Units: 3-0-9 H,G Class Times: Monday and Wednesday: 1:00 pm - 2:30 pm Location: 46-3310 Instructors: TAs: Hongyi Zhang, Max Kleiman-Weiner, Jon Malmaud, Brando Miranda, Xavier Boix, Georgios Evangelopoulos
Office Hours: Thursday 3-4 pm, 46-5156 (Poggio Lab lounge) Email Contact: 9.520@mit.edu Previous Class: FALL 2015, lecture videos Further Info: 9.520/6.860 is currently NOT using the Stellar system Registration: Please register to 9.520/6.860 by filing this registration form Mailing list: Registered students will be added in the course mailing list (9520students) Course description
The course covers foundations and recent advances of Machine Learning from the point of view of Statistical Learning and Regularization Theory.
Understanding intelligence and how to replicate it in machines is arguably one of the greatest problems in science. Learning, its principles and computational implementations, is at the very core of intelligence. During the last decade, for the first time, we have been able to develop artificial intelligence systems that can solve complex tasks, previously considered out of reach: Cameras recognize faces, smartphones understand your voice and cars can see and avoid obstacles.
The machine learning algorithms that are at the roots of these success stories are trained with labeled examples rather than programmed to solve a task. Among the approaches in modern machine learning, the course focuses on regularization techniques, that provide a theoretical foundation to high-dimensional supervised learning. Besides classic approaches such as Support Vector Machines, the course covers state of the art techniques exploiting data geometry (aka manifold learning), sparsity and a variety of algorithms for supervised learning (batch and online), feature selection, structured prediction and multitask learning. Concepts from optimization theory useful for machine learning are covered in some detail (first order methods, proximal/splitting techniques,...).
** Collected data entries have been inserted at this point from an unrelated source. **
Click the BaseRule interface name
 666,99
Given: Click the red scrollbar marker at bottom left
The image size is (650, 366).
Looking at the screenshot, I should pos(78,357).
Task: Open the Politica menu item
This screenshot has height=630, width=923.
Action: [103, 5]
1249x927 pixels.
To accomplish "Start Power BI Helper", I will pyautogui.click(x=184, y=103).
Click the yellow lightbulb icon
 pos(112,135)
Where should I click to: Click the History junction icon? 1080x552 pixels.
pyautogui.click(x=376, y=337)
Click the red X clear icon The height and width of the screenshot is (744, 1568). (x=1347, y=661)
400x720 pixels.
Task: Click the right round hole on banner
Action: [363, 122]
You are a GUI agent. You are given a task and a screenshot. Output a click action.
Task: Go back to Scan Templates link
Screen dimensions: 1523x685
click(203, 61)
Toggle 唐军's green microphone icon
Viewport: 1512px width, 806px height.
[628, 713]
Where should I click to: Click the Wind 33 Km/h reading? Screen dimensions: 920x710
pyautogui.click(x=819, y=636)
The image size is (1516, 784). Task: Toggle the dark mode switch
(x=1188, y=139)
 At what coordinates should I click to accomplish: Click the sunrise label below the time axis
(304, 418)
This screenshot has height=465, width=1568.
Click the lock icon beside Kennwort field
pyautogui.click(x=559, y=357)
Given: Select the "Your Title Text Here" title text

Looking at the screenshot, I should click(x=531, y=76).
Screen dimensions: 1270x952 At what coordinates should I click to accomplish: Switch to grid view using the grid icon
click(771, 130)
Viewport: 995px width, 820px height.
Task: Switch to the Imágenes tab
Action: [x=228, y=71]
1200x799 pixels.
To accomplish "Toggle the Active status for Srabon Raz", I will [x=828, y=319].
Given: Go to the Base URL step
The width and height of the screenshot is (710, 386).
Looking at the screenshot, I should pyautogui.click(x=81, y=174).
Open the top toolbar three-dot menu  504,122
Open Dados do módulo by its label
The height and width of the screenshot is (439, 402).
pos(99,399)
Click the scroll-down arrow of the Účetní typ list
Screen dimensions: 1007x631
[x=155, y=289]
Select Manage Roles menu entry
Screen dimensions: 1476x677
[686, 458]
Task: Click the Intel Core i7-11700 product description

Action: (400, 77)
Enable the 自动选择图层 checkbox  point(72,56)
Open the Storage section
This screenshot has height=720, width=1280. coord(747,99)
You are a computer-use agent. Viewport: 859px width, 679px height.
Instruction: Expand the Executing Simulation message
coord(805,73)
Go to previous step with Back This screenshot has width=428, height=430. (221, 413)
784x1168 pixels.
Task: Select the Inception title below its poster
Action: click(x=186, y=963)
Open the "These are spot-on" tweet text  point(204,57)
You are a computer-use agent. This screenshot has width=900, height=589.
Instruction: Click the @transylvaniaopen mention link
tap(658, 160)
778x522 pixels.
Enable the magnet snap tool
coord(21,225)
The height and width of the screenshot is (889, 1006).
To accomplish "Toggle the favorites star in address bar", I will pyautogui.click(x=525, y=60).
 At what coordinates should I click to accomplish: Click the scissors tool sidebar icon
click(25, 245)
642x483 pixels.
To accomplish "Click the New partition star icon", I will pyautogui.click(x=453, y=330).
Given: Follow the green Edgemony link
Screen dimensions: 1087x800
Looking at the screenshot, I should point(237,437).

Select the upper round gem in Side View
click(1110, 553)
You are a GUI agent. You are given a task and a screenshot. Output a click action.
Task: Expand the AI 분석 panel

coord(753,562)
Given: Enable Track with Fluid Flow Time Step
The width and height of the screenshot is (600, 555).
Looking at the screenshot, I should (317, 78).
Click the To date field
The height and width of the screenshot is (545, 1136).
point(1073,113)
The final part of the course will focus on deep learning networks. It will introduce a theoretical framework connecting the computations within the layers of deep learning networks to kernel machines. It will study an extension of convolutional layers in order to deal with more general invariance properties and to learn them from implicitly supervised data. It will describe new theorems characterizing the class of learning problems for which deep networks -- but not shallow networks -- can avoid the curse of dimensionality. This emerging theory of hierarchical architectures may explain how the visual cortex learns, in an implicitly supervised way, a data representation that can lower the sample complexity of a final supervised learning stage.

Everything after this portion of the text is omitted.